Cycling back to the draughty old fen one night, I found myself hotly pursued by a giant flying Weetabix. Being manic-depressive (bipolar), I didn't start to realise until soon afterwards that my perceptions of the event and reality might differ.
I am in good company. For example, one doctoral dissertation asserted that Ravel's repetitious masterpiece Bolero, the soundtrack of Torville and Dean's victory at the 1984 Winter Olympics, signified incipient manic depression. Winston Churchill found building walls a great mood-stabiliser, albeit one that could not exorcise his "black dog"; like Spike Milligan, I have taken that dog for walkies many times. The jury's out as to whether Nietsche's obscure aphorisms were due to manic-depression or syphilis, or a combination thereof.
One sure thing is that a routine, desirable in the best of times, is indispensable in the worst. When in the grip of mental illness, any routine is vastly preferable to none. However, a complaint of ostensibly progressive mental health commissioners was that occupational therapy consisted of demeaning drudgery like putting sticking-plasters in packets or weaving baskets.
I could say many things about this (for example that during my occupational therapy I learned how to write HTML code), but will satisfy myself with commenting that had they tasted madness for any extended period, they would have realised that it doesn't matter what you do, just that you do it. That you come to an allotted place to do it, and when there you do it for the prescribed period, interacting with peers, managers and the public, and in the break indulge in the deliciously sane pastime of slagging off your bosses.

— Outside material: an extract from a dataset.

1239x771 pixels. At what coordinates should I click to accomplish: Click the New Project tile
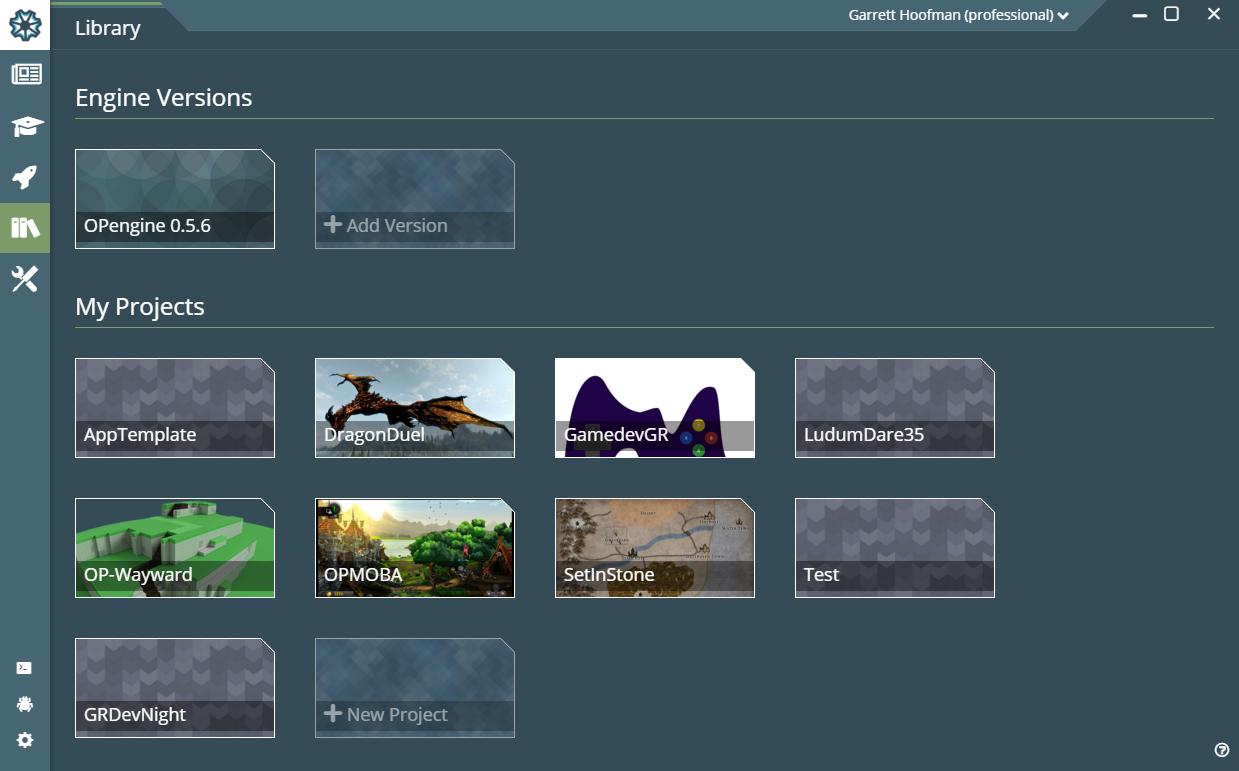click(x=414, y=687)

With grumbles, gripes and the odd personality conflict, it was an ideal preparation to re-enter the world of work - and though it didn't cure hallucinations, delusions etc, having to engage with the world outside your mind gave reality a fighting chance inside your mind, no matter how many cornflakes had your name on them.
With recent ward closures in Cantabrigia, places are prioritised for the most severely ill, therefore in-patients miss their peers' journeys toward wellness. There is a growing group in the community who are not yet well enough to work, but are not judged "ill" enough to merit a Community Psychiatric Nurse (CPN). This group was well served by the closure of the Cantabrigia Clubhouse, which was a centre of excellence when it came to catering for individuals who fell into the cracks between other services, and also Vocational Services, which took occupational therapy to another dimension.
Case in point: recently in a café in Cantabrigia, I met a former Clubhousee, who hails from an even draughtier old fen than I. she cannot sustain a job or voluntary work so, in the absence of other engagement, sits in her house and deteriorates so she can save her money for her one voyage into the city a week, to sit alone at a table and deteriorate in an altogether classier environment. Since she is not ill enough for a CPN (ie not about to kill anybody), she is technically a victory for the mental health system hereabouts.
The local spokesman stated in the article in the Nuntii Cantabrigenses that the mental health service, having removed £3 million from its budget in 2007, now had the "appropriate number of beds according to advice from the Sainsbury Centre for Mental Health" - this latter organisation commented in 2003 that the NHS was receiving more funding than ever, but mental health services received an ever-dwindling share. This is somewhat Lovecraftian arithmetic, methinks, and it'll take a procrastination of managers the appropriate amount of time to appoint a tea-party of commissioners to hire a column of accountants to sort it all out.
Not everybody with mental health problems will be able to sustain a job. But with the appropriate support, many who are presently languishing in the rather drab no-man's land between pity and prejudice, like my friend, eventually could.
And if anybody sees that damned flying Weetabix, tell it I've marked its card.